Monday, October 26, 2020

Setup your Bitbucket replacement for your Mercurial repository

A long time ago the German DelphiPraxis community convinced me to abandon my previous strategy of saving my source code via zipping only and use a source code management system.

So I googled a little bit and found SVN.

After some days of getting used to it - I proudly announced: "I have switched to SVN"! And with that, the shit storm has begun.

Why aren't you using a distributed revision-control-system? Don't use this old SVN system! Uses Mercurial or Git!

So I took the first "Mercurial" and with a little help and a talk from MVP Uwe Raabe on one of the Delphi-Tage-Event,  I had to realize that this system "just" works very well and offers all the advantages I missed in SVN. ( Sorry Craig )
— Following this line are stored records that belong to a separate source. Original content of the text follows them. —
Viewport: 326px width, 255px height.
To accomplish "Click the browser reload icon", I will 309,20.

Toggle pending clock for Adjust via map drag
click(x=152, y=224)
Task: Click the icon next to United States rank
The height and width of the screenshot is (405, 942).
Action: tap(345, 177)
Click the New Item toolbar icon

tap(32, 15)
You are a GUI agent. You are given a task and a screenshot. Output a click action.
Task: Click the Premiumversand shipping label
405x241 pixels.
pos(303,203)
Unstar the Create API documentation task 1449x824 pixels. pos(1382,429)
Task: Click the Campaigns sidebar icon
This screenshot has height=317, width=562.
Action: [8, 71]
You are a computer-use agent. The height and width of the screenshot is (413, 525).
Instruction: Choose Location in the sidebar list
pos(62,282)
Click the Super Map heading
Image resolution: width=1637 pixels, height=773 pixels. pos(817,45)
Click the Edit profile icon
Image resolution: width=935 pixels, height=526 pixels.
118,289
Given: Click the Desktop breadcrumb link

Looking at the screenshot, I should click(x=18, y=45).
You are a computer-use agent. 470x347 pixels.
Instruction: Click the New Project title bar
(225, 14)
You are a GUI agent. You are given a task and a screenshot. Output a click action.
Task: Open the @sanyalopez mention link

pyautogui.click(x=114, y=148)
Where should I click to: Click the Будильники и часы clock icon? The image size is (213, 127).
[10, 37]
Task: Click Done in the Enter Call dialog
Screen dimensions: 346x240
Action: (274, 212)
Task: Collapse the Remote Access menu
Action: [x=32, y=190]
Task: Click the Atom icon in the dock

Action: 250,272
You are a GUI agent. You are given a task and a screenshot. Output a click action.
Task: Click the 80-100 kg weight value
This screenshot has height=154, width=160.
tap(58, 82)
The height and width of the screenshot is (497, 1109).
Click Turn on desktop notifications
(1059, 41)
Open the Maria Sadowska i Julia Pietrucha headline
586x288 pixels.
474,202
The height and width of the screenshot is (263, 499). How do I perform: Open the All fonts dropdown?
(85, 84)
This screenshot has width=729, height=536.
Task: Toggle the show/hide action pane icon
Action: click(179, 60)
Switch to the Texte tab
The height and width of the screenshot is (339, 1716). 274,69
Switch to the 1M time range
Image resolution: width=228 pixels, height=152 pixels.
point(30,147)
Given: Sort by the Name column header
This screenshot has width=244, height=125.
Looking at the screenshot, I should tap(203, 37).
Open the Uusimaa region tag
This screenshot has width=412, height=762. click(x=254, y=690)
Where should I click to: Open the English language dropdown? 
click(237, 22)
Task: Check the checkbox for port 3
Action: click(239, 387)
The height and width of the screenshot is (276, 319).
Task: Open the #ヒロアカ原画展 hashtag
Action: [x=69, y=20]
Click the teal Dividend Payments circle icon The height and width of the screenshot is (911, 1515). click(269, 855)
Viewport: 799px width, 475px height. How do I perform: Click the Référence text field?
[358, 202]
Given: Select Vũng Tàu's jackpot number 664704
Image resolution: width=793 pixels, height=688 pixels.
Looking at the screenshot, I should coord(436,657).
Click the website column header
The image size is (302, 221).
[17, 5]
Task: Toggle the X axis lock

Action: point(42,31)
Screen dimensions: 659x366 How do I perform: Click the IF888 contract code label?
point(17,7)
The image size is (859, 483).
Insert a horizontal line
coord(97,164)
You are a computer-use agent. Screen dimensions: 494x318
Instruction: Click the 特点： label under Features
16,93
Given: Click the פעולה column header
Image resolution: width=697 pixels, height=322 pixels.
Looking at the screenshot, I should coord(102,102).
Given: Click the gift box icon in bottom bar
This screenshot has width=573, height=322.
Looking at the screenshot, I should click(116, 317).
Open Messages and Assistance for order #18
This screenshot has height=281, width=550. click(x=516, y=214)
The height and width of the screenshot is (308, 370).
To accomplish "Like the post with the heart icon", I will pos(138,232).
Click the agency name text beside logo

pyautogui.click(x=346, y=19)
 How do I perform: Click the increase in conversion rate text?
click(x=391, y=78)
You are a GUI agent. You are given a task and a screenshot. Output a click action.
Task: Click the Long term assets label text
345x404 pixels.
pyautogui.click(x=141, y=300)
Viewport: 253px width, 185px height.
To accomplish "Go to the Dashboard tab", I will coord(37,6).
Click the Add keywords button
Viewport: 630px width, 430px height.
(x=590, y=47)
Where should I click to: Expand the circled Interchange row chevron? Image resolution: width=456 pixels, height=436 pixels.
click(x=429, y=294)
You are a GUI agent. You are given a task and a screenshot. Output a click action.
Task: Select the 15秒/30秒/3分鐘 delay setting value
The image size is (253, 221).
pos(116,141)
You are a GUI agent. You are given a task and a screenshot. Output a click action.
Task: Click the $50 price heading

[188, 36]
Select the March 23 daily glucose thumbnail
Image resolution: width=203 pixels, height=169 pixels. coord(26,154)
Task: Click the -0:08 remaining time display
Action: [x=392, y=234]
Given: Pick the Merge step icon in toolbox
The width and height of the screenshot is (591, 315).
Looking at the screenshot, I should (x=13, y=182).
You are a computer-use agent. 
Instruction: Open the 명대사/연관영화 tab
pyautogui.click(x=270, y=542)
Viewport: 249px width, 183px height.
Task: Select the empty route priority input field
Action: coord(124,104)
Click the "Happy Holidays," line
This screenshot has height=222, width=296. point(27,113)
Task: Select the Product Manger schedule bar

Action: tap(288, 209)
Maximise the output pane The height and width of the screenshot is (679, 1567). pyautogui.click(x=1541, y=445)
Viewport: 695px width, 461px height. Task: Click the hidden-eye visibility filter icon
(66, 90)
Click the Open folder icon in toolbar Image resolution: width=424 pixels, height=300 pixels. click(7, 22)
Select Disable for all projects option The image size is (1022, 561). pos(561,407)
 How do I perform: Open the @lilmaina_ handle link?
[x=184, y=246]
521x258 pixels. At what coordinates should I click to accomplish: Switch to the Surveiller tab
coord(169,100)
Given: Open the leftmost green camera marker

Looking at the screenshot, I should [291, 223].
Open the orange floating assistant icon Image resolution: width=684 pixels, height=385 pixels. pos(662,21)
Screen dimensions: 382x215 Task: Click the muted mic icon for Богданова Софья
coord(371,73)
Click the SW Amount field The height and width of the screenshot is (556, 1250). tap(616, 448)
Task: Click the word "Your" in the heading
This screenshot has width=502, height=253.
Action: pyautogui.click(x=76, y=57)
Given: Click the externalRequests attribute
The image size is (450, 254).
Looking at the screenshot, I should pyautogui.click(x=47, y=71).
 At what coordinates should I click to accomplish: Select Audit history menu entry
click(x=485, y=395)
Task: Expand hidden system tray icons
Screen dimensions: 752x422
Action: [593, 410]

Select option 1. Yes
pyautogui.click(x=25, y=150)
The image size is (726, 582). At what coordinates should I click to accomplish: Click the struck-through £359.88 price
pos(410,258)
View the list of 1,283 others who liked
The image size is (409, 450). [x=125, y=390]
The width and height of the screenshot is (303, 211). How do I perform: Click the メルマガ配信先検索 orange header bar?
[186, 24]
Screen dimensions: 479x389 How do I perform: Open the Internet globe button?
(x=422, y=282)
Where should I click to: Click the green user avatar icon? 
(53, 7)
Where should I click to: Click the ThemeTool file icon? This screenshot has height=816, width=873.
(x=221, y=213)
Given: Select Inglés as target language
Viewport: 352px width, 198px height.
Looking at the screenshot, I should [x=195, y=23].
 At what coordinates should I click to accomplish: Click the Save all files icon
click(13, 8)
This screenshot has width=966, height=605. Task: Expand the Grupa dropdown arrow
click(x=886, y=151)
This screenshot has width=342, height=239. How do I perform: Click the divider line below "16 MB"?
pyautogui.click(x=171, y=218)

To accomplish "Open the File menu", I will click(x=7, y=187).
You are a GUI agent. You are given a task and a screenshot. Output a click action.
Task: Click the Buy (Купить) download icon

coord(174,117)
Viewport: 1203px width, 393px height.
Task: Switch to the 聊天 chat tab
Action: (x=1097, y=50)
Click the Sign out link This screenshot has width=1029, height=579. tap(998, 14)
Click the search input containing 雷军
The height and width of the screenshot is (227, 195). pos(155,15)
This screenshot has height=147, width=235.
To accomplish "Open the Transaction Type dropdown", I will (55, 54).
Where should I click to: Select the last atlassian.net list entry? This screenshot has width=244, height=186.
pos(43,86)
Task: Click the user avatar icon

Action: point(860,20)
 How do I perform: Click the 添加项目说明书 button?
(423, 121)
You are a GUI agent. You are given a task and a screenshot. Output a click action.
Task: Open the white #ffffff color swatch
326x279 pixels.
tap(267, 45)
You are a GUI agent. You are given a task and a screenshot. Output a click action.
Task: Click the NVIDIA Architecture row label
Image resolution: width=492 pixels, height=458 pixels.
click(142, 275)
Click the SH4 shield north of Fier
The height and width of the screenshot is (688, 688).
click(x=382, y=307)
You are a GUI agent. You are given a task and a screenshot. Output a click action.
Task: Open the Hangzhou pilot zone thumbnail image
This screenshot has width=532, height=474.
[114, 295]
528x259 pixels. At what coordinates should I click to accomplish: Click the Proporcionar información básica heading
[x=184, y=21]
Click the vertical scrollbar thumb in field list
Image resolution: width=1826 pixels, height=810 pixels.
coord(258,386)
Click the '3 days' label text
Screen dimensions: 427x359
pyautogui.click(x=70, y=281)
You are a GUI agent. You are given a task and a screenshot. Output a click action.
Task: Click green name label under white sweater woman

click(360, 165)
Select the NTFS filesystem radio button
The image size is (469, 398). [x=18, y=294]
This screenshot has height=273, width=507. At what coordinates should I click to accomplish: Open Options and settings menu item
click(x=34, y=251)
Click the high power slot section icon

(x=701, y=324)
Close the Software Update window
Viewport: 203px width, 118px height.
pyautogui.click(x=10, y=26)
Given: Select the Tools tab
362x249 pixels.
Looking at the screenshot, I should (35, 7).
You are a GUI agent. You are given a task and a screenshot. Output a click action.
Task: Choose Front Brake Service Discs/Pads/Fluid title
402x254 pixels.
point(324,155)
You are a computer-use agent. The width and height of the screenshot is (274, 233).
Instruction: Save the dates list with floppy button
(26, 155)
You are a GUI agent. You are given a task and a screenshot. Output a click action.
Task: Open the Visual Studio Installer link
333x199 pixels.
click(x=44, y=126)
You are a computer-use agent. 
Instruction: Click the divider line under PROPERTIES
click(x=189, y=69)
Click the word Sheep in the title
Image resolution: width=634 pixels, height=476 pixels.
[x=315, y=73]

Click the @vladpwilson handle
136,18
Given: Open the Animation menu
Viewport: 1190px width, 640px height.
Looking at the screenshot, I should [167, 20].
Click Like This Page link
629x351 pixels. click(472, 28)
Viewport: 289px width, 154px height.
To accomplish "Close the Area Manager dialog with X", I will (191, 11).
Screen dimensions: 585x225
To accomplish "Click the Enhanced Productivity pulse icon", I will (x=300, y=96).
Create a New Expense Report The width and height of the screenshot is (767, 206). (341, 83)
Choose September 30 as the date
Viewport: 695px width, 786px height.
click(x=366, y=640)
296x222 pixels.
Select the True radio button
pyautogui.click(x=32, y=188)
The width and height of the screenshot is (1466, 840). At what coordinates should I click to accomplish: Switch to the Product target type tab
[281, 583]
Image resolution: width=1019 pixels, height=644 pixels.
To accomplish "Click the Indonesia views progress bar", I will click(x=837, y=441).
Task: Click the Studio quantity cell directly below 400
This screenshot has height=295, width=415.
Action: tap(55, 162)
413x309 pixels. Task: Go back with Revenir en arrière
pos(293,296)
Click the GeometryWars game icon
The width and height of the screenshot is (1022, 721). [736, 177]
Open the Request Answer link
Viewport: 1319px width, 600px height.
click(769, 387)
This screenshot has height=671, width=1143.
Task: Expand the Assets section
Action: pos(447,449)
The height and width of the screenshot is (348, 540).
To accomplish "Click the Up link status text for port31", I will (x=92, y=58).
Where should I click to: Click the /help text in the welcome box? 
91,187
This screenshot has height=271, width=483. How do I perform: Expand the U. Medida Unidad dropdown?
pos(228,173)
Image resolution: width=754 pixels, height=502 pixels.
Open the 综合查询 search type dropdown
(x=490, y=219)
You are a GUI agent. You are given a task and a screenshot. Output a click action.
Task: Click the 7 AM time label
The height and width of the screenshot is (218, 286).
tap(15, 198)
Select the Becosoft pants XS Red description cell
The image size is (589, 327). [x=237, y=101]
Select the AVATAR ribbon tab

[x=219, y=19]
Pushing everything for backup to a network-driver or a USB-Stick works perfectly. So no need for the old SVN Server installation on my local server, because mercurial is file-based. But after some time I had to share my source code with other developers and here comes BitBucket into play.

The use of BitBucket was as easy as Mercurial itself. 

I've never used Git, but I was told that it was just like Mercurial. Unfortunately, this is not the case. Even the first time I used git, there were big differences and I immediately hated git. But this was not a big deal, because I could use Mercurial for my local repositories and use Git for sharing where necessary.

I know many more developers using Git that Mercurial, but I never got used to the remote and local heads for different users and the parallel branches are show differently comparing to Mercurial.

After Bitbucket broke away from Mercurial repositories and hg is no longer supported, I had to find an alternative.  After some testing, I was able to run the SCMManager on a virtual Ubuntu installation. With the online available tutorials, the installation was not complicated. Unfortunately, SSL did not work out of the box.

The SCMManager is a Java-Client and this is not so easy with the certbot for Let's Encrypt. As far as I know, you have to convert the certificates and install them into the java key store. I like the cronjob based renewal, so hand converting was not my goal.

I found a little hint, that the Nginx server could be used as a proxy server to do the https/SSL connection and leave the java installation without any changes.

Installing software on Linux with this apt-get stuff is really easy and I wish this kind of installation would also possible on Windows. One drawback often is the location or the necessary changes to config files by hand. In this case, I had to type the config file from scratch.

By adding a new A record to the nameserver I was able to run the certbot with the "--nginx" param script who not only installed the certificate but also added the necessary parameters to my handwritten config file. Well done - this kind of "service" is really nice...

With some tweaking and some reload/retries, the server was reachable over https!

Small repositories worked immediately, but large files could not be transferred and caused an hg error: "request entity too large". The reason for this problem could only be the installed proxy server because everything worked before. But also this problem could be solved by a little googling. 

So now I have my own Mercurial server. If you want to know more about this, please write this in the comments, then I will try to collect my google knowledge into another post.



1 comment:

  1. Don't forget about https://fossil-scm.org/
    It is a stand-alone client and server Distributed SCM, with an integrated web interface including TimeLine, Tickets, Wiki, Forum and Technotes...
    Just download a small portable zip and run it on Windows, Linux, whatever...
    For internal projects, it is just awesome. Branching is a brease. Its "autosynch" default mode is close to a SVN server, but with the advantages of distributed SCM if needed: you have access to the WebInterface, tickets and all.. even if you are offline! And they will be synch on the next connection. Awesome.